--- Excerpt ---
We are happy to announce that our project exploring relation extraction from natural language has 2 extended abstracts accepted at the Collective Intelligence conference this summer! Here are the papers:
- Crowdsourcing Ambiguity-Aware Ground Truth: we apply the CrowdTruth methodology to collect data over a set of diverse tasks: medical relation extraction, Twitter event identification, news event extraction and sound interpretation. We prove that capturing disagreement is essential for acquiring a high quality ground truth. We achieve this by comparing the quality of the data aggregated with CrowdTruth metrics with majority vote, a method which enforces consensus among annotators. By applying our analysis over a set of diverse tasks we show that, even though ambiguity manifests differently depending on the task, our theory of inter-annotator disagreement as a property of ambiguity is generalizable.
- Disagreement in Crowdsourcing and Active Learning for Better Distant Supervision Quality: we present ongoing work on combining active learning with the CrowdTruth methodology for further improving the quality of DS training data. We report the results of a crowdsourcing experiment ran on 2,500 sentences from the open domain. We show that modeling disagreement can be used to identify interesting types of errors caused by ambiguity in the TAC-KBP knowledge base, and we discuss how an active learning approach can incorporate these observations to utilize the crowd more efficiently.
--- Data provided ---
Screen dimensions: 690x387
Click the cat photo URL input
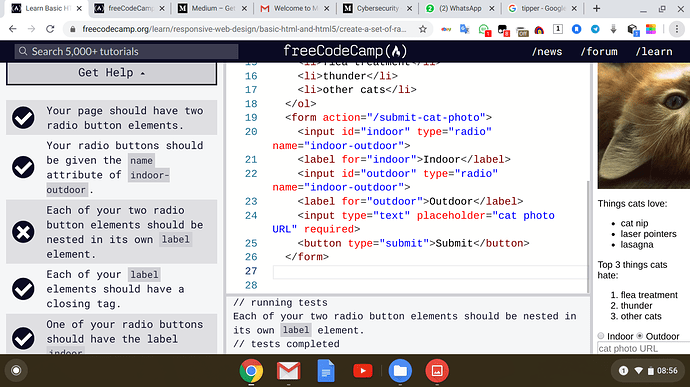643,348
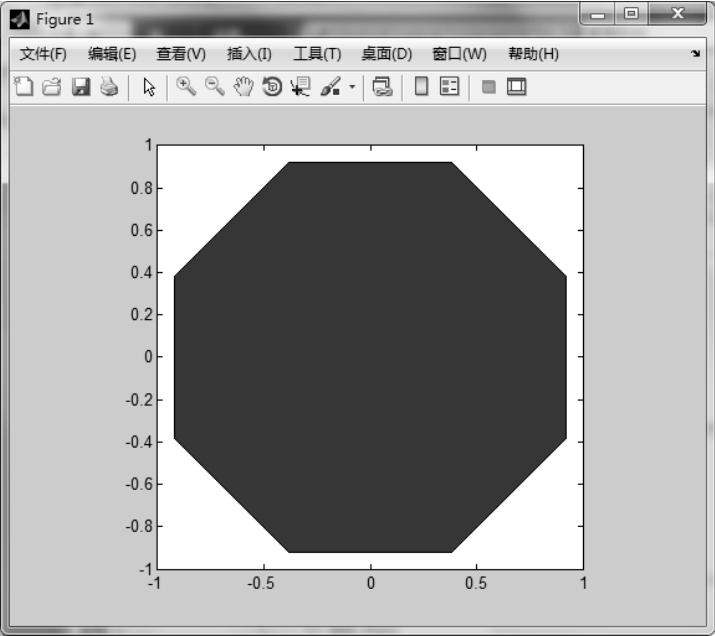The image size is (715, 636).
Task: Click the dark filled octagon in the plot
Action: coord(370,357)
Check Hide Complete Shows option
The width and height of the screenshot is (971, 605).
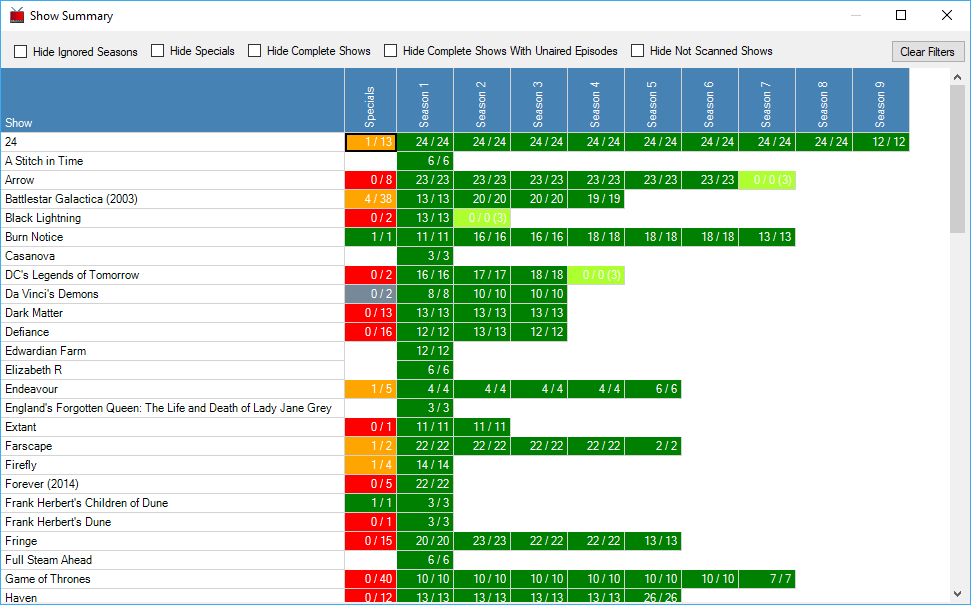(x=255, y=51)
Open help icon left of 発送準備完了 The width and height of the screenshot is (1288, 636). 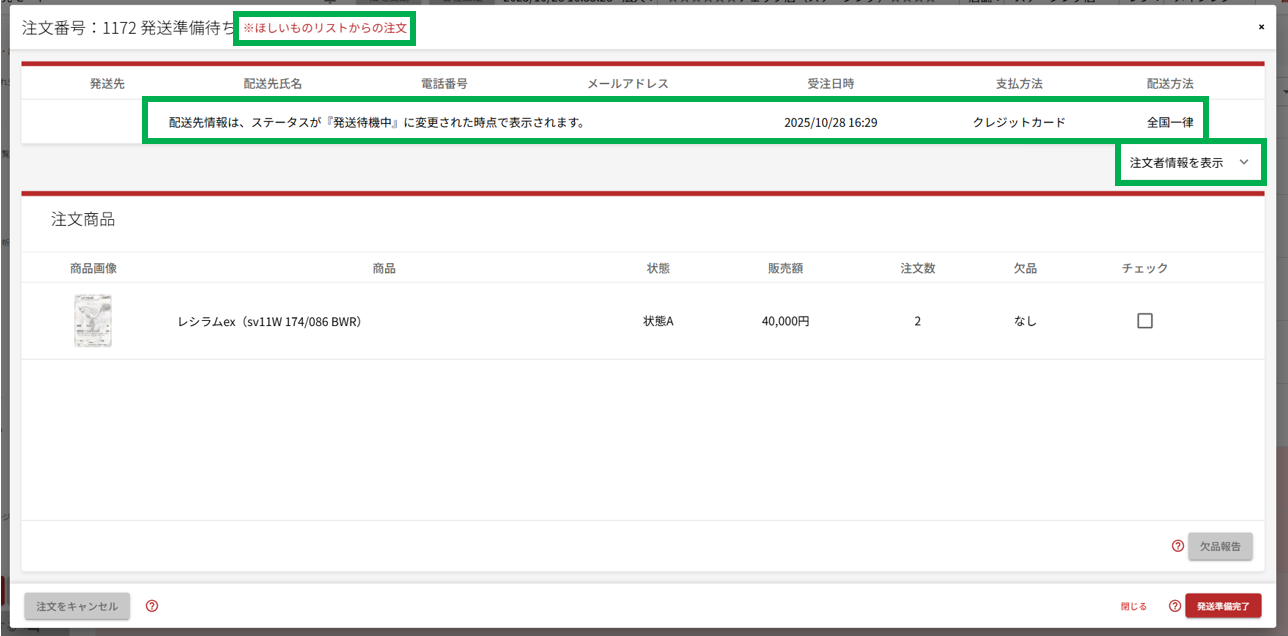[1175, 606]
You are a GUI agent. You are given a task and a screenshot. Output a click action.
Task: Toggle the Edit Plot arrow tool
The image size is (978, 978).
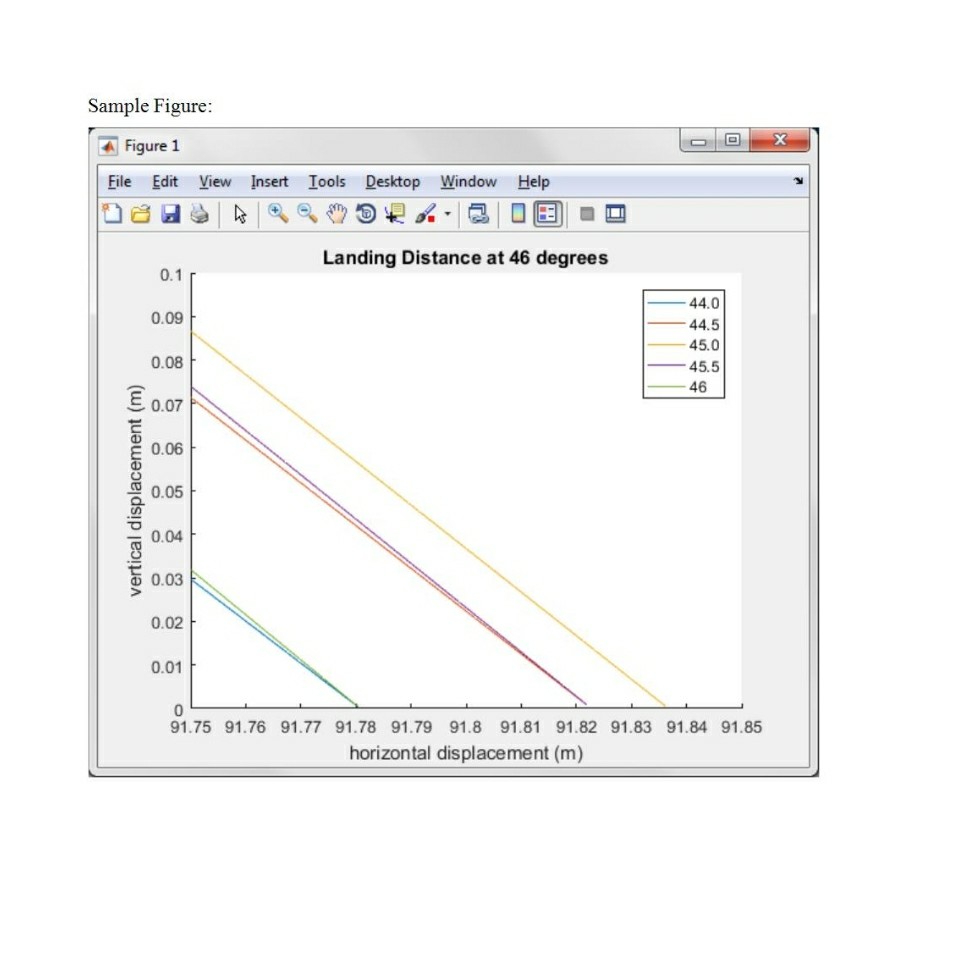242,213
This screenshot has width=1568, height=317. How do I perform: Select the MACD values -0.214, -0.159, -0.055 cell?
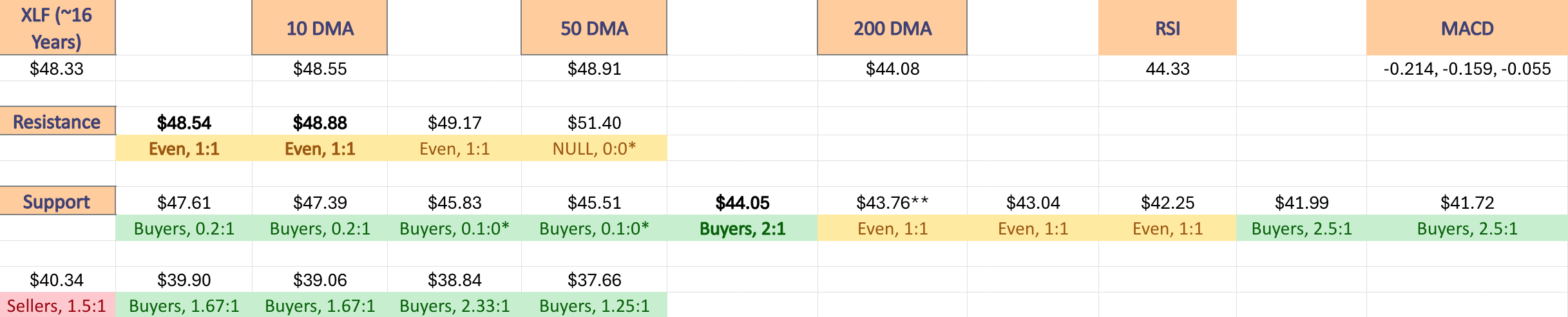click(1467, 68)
---
**Assigned task 1:** Condense the paragraph of the announcement that begins "Disagreement in Crowdsourcing and Active Learning" into a short bulleted list that keeps its main facts.
**Assigned task 2:** In the announcement, what consensus-enforcing method was data aggregated with CrowdTruth metrics compared against?

**Your response 1:**
- Paper: Disagreement in Crowdsourcing and Active Learning for Better Distant Supervision Quality
- Presents ongoing work that combines active learning with the CrowdTruth methodology to further improve the quality of DS training data.
- Reports results of a crowdsourcing experiment on 2,500 open-domain sentences.
- Shows that modeling disagreement can identify interesting types of errors caused by ambiguity in the TAC-KBP knowledge base.
- Discusses how an active learning approach can use these observations to use the crowd more efficiently.

**Your response 2:** Majority vote.